Finding $\sqrt{a+ib}$ How do to find the square root of a complex number?
$z=a+ib$
$z=\sqrt{3+i4}=a+ib$
remove the square by squaring both side
$a^2+2iab+b^2=3+i4$
$a^2+b^2=3$
$2ab=4$
So I just solve the simultaneous equation. But my friend is telling me this way I am doing is wrong. Can anyone give a hand, thank in advance
 A: Be careful : $(a+ib)^{2}=a^{2}-b^{2}+2iab$ !
A: The method is correct, you identify the real and imaginary parts:
$$\begin{cases}x^2-y^2=a,\\2xy=b.\end{cases}$$
Then multiplying the first equation by $4x^2$,
$$4x^4-4ax^2-4x^2y^2=4x^4-4ax^2-b^2=(2x^2-a)^2-a^2-b^2=0,$$
giving
$$x^2=\frac{\pm\sqrt{a^2+b^2}+a}2.$$
As we need $a$ to be real, only the $+$ sign is useful and
$$x=\pm\sqrt{\frac{\sqrt{a^2+b^2}+a}2}.$$
A: You can make it shorter using the moduli: you eventually have to solve the system
$$\begin{cases}a^2+b^2=5\\a^2-b^2=3 \\ab=2\\\end{cases}\iff \begin{cases}a^2 =4\\b^2=1\\ab>0\end{cases}$$
The last condition means $a$ and $b$ have the same sign,, so the square roots of $3+4i$ are
$$\color{red}{\pm(2+i)}.$$
A: If you really want the square root of an arbitrary complex number, then solving simultaneous equations is great.... well, it's what you've got. If you happen to know that you're dealing with a complex number that has a "nice" square root (i.e., rational real and imaginary parts), then you can use some tricks.
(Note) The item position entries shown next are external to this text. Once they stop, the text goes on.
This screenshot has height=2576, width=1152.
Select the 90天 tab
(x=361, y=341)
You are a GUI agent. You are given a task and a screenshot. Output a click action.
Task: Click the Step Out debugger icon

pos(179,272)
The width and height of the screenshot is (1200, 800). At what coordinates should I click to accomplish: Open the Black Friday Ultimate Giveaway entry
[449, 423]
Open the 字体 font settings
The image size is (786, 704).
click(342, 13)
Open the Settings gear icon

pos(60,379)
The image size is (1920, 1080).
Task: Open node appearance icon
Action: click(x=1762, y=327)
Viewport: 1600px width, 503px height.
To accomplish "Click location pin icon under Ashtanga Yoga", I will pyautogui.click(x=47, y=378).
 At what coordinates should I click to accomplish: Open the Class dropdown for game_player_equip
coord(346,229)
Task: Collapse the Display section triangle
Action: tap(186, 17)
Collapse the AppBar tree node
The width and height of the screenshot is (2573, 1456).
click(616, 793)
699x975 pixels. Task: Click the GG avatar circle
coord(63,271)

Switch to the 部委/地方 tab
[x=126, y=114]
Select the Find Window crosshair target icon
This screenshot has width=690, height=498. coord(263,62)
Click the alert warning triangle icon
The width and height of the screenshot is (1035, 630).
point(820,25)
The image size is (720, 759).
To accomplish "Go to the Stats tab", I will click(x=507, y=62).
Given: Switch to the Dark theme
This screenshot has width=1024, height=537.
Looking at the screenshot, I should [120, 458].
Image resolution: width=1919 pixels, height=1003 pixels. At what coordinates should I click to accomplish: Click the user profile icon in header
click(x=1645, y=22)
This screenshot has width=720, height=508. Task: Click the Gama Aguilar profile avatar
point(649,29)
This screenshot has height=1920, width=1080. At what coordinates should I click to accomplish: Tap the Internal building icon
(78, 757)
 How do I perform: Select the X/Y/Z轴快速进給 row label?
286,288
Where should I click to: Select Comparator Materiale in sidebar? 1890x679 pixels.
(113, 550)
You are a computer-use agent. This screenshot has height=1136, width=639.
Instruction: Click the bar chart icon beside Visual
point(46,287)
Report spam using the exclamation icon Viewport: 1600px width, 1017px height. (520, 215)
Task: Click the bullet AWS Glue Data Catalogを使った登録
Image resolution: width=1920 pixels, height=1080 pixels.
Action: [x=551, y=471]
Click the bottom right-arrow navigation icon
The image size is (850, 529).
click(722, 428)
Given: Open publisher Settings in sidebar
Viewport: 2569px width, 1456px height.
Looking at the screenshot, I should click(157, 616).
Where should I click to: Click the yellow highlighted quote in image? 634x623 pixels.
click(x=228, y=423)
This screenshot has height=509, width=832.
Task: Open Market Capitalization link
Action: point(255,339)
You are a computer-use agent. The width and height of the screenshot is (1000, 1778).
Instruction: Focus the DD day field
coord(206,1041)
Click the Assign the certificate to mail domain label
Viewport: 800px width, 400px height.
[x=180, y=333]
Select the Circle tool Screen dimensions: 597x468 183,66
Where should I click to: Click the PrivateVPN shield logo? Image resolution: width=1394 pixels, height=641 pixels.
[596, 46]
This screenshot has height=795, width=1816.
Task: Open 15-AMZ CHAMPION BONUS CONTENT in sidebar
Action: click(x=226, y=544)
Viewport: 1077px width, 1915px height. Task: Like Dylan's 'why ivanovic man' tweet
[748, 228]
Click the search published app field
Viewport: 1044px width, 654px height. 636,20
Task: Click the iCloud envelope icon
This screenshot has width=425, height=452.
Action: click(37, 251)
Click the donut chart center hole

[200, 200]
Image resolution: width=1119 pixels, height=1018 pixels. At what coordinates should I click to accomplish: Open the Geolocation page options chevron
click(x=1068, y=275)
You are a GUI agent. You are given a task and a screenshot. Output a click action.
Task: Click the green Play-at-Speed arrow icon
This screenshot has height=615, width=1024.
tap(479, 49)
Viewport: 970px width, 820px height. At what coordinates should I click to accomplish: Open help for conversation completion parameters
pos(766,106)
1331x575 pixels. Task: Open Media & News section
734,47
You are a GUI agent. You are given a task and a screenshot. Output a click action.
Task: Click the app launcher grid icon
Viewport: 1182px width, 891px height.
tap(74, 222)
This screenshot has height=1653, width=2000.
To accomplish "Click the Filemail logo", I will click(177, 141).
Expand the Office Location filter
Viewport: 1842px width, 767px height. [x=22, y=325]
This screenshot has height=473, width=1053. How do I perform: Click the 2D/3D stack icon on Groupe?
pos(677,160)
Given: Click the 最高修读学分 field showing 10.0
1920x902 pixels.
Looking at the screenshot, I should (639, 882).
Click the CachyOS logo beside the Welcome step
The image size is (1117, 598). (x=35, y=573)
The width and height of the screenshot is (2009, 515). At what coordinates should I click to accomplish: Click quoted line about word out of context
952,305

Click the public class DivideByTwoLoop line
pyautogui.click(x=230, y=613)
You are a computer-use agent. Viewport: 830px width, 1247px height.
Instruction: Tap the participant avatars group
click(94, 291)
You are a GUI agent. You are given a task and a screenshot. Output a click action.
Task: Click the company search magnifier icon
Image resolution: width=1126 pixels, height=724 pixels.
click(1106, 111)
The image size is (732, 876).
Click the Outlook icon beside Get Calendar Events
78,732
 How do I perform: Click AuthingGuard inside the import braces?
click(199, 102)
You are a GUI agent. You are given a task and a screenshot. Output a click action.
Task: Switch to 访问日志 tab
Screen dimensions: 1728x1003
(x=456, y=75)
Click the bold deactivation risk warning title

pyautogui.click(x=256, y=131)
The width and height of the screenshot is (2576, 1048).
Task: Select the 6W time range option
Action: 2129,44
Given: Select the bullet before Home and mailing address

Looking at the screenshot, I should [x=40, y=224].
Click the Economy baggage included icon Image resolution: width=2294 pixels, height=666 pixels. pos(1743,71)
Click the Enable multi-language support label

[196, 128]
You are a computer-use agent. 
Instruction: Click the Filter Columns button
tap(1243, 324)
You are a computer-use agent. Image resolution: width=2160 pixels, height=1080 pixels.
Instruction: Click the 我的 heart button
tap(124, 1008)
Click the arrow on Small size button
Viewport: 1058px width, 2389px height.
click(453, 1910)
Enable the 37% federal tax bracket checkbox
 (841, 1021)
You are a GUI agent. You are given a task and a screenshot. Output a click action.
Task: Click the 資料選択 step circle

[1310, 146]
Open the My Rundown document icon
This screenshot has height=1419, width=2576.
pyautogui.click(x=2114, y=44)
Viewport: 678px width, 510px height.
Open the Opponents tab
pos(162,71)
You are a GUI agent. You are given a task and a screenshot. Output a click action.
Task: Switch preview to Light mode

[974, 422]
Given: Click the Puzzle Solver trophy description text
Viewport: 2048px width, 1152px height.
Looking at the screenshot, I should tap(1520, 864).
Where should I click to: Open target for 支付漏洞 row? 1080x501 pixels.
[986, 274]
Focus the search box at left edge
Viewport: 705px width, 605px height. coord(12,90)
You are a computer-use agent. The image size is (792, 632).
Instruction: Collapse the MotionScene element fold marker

The norm of $a+bi$ is given by $a^2+b^2$, and is a multiplicative function. Thus, if you want the square root of, say $-\frac7{12}+\frac59i$, start by checking its norm: $\left(\frac7{12}\right)^2+\left(\frac59\right)^2=\frac{49}{144}+\frac{25}{81}=\frac{841}{1296}$. That's equal to $\left(\frac{29}{36}\right)^2$, so the square root, assuming there's a nice one, has norm $\frac{29}{36}$. Looking at that, you might guess $\frac56$ and $\frac26$ as options for real/imaginary parts, in some order. To decide which one, I'd look at where $-\frac7{12}+\frac59i$ lies in the plane - it's along the $\Bbb R^2$ vector $(-21,20)$. Splitting that angle in half mentally, we expect something in the part of the first quadrant nearer the positive imaginary axis, so we try $\frac13+\frac56i$, and that works.
Again, this is not a general approach for any complex number, but for something that arises in a context where you expect its square root to be reasonably nice, and where the numbers aren't too messy, this is great.
A: Much easier: If you want to find $\sqrt{a+ib}$ start by writing $$a+ib=re^{it}$$for some $r>0$ and $t\in\mathbb R$.